Biochemical Journal ◽

10.1042/bj1751051 ◽

1978 ◽

Vol 175 (3) ◽

pp. 1051-1067 ◽

Cited By ~ 45

Author(s):

K K Mäkinen ◽

P L Mäkinen

Keyword(s):

Substrate Inhibition ◽

Gel Filtration ◽

Deae Cellulose ◽

Gel Permeation Chromatography ◽

Ph Optimum ◽

Preparative Scale ◽

Molecular Weights ◽

Gel Permeation ◽

Lysine Residues ◽

Enzyme I

Two arylamidases (I and II) were purified from human erythrocytes by a procedure that comprised removal of haemoglobin from disrupted cells with CM-Sephadex D-50, followed by treatment of the haemoglobin-free preparation subsequently with DEAE-cellulose, gel-permeation chromatography on Sephadex G-200, gradient solubilization on Celite, isoelectric focusing in a pH gradient from 4 to 6, gel-permeation chromatography on Sephadex G-100 (superfine), and finally affinity chromatography on Sepharose 4B covalently coupled to L-arginine. In preparative-scale purifications, enzymes I and II were separated at the second gel-permeation chromatography. Enzyme II was obtained as a homogeneous protein, as shown by several criteria. Enzyme I hydrolysed, with decreasing rates, the L-amino acid 2-naphtylamides of lysine, arginine, alanine, methionine, phenylalanine and leucine, and the reactions were slightly inhibited by 0.2 M-NaCl. Enzyme II hydrolysed most rapidly the corresponding derivatives of arginine, leucine, valine, methionine, proline and alanine, in that order, and the hydrolyses were strongly dependent on Cl-. The hydrolysis of these substrates proceeded rapidly at physiological Cl- concentration (0.15 M).
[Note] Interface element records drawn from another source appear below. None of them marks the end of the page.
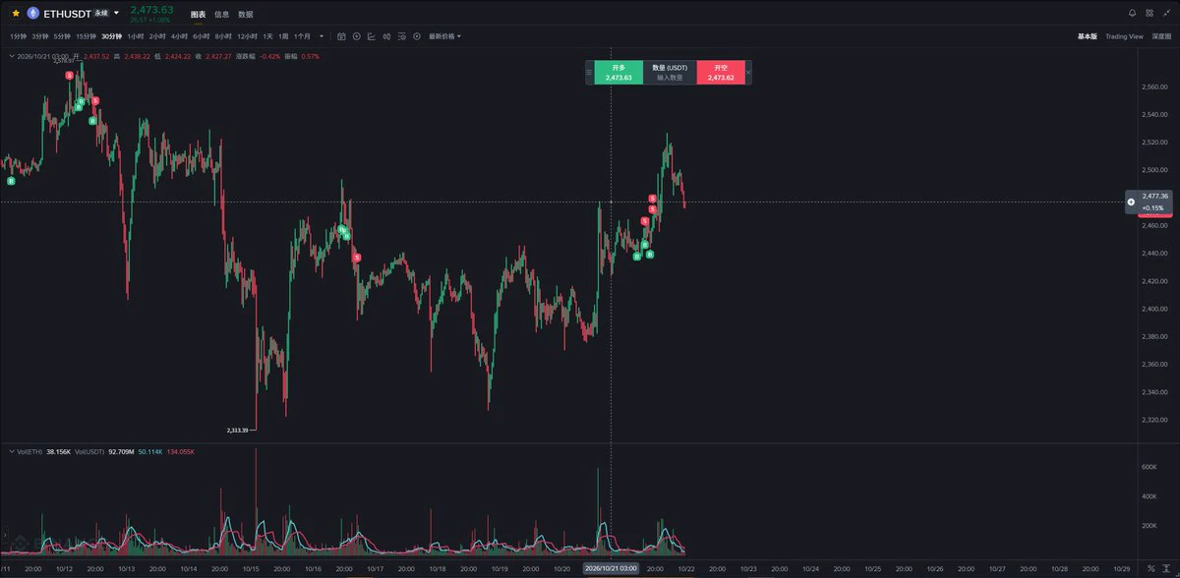Expand the additional timeframes dropdown arrow
Screen dimensions: 1180x578
coord(322,36)
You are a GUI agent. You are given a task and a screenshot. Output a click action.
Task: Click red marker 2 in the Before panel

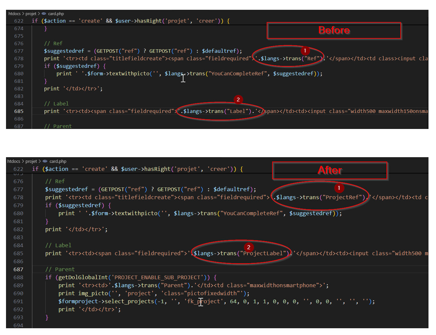(237, 100)
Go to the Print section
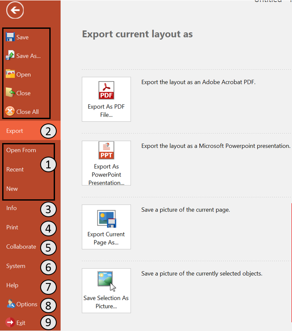 pyautogui.click(x=12, y=227)
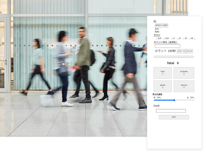Image resolution: width=206 pixels, height=154 pixels.
Task: Click the count location store name field
Action: coord(167,46)
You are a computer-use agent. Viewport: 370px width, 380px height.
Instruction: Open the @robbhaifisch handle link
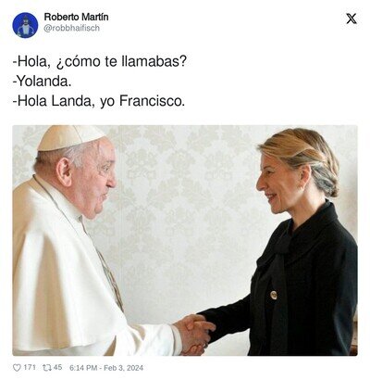pos(72,28)
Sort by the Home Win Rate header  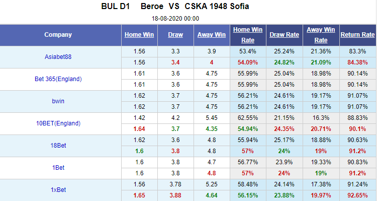click(248, 35)
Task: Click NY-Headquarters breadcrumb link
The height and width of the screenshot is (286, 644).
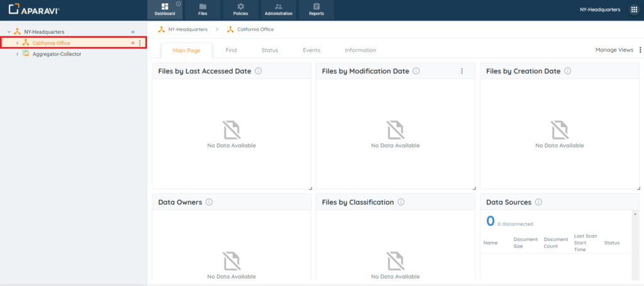Action: click(x=188, y=30)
The molecular weights (by gel filtration) of enzymes I and II were 85 000 and 52 500 respectively. The pH optimum was approx. 7.2 for both enzymes. The isoelectric point of enzyme II was approx. 4.8. Enzyme I was activated by Co2+, which did not affect enzyme II to any noticeable extent. The kinetics of reactions catalysed by enzyme I were characterized by strong substrate inhibition, but enzyme II was not inhibited by high substrate concentrations. The Cl- activated enzyme II also showed endopeptidase activity in hydrolysing bradykinin.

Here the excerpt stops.